The enhanced rubrics will allow teachers to assess an individual student’s process of problem solving, something that current basic rubrics are not capable of doing. Teachers will be able to understand particular issues that a student is dealing with when learning mathematical concepts.

Patterns related to student performance will be looked for in the data obtained from these enhanced rubrics. The data will provide concrete context for communitywide discussions about what needs to be focused on to better the students’ learning in a given area and how it needs to be accomplished.

“Rather than simply correcting mistakes and reteaching a method to all students, teachers will be ready to differentiate instruction more effectively for individuals or small groups who share particular strengths or difficulties,” Weimar said.

Math Forum’s Problems of the Week and EnCoMPASS will partner together for the duration of the project. PoW will use EnCoMPASS’ enhanced rubrics to assist in mentoring students, and EnCoMPASS will have access to PoW’s archive, consisting of hundreds of thousands of student solutions and explanations to problems.
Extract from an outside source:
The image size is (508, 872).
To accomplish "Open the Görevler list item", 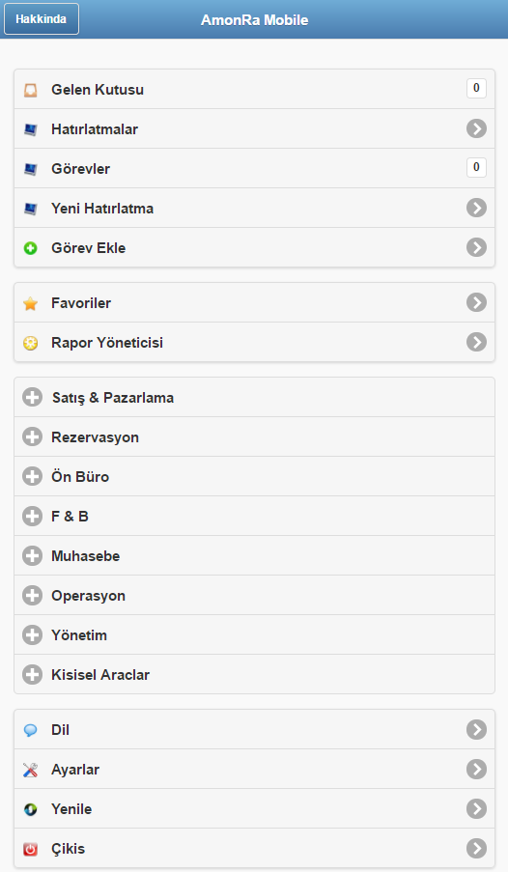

Teachers normally do not have access to this amount of varied student thinking; the online program makes this possible.

“We recognize the challenges faced by teachers engaged in rigorous assessment and feedback programs and propose specific additions for a custom PoW web-based environment that will assist teachers with providing individualized feedback to their students,” Silverman said.

There are plans for EnCoMPASS to impact both the region and nation. Five districts have been selected to recruit 300 participating teachers, reaching over 5,000 students. There is an annual membership fee of approximately $25 per year to use PoW combined with EnCoMPASS. The program will extend to the Math Forum community, which receives 2-3 million website visits per month.